**Task item**
Lines from the one containing "Given: Click the Share icon in toolbar" to the end of the data below are to be restated exactly, with both ends included and nothing else.

[[ Provided material, beginning ]]

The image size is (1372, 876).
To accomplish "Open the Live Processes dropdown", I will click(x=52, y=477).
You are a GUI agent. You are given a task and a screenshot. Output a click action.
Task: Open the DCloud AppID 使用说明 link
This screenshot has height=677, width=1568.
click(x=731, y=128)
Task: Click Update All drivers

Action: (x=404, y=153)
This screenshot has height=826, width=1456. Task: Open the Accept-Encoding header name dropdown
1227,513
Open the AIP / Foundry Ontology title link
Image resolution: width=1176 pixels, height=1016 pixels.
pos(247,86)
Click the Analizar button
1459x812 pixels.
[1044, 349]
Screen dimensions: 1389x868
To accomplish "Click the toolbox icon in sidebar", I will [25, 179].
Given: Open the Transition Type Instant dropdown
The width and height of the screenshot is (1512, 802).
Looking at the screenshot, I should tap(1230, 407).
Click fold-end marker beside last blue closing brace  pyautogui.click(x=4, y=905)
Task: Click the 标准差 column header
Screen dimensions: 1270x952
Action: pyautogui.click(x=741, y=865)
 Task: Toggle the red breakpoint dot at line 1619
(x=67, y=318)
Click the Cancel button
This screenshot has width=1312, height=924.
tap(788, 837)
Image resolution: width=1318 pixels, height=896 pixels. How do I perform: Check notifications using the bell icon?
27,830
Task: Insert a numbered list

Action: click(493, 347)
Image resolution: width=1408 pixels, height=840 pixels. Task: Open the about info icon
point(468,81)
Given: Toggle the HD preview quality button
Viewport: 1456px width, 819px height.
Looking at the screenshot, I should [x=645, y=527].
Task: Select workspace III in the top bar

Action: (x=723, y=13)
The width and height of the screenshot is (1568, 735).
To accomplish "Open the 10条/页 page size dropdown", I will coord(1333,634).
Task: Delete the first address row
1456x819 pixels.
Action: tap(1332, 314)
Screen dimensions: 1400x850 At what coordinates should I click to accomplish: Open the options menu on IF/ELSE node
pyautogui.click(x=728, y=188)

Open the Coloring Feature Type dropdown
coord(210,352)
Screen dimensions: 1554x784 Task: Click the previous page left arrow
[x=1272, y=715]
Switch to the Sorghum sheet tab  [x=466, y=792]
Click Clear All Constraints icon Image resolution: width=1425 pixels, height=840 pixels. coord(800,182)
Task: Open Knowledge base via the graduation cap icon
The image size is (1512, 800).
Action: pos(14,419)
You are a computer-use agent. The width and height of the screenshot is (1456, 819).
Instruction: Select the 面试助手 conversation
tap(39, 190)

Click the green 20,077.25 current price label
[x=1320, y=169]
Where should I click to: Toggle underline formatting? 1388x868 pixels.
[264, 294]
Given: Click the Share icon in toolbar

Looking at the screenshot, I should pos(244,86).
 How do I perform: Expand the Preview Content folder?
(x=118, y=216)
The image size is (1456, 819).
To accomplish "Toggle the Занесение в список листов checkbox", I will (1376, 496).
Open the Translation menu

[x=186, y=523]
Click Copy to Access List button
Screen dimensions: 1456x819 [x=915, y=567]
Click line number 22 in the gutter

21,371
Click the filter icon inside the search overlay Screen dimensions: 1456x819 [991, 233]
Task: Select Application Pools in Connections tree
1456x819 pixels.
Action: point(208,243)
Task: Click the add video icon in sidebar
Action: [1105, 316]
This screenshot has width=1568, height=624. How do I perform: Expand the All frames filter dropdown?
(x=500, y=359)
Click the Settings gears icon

[[ Provided material, end ]]

**Response box**
Given: Click the Share icon in toolbar

Looking at the screenshot, I should pos(244,86).
 How do I perform: Expand the Preview Content folder?
(x=118, y=216)
The image size is (1456, 819).
To accomplish "Toggle the Занесение в список листов checkbox", I will (1376, 496).
Open the Translation menu

[x=186, y=523]
Click Copy to Access List button
Screen dimensions: 1456x819 [x=915, y=567]
Click line number 22 in the gutter

21,371
Click the filter icon inside the search overlay Screen dimensions: 1456x819 [991, 233]
Task: Select Application Pools in Connections tree
1456x819 pixels.
Action: point(208,243)
Task: Click the add video icon in sidebar
Action: [1105, 316]
This screenshot has width=1568, height=624. How do I perform: Expand the All frames filter dropdown?
(x=500, y=359)
Click the Settings gears icon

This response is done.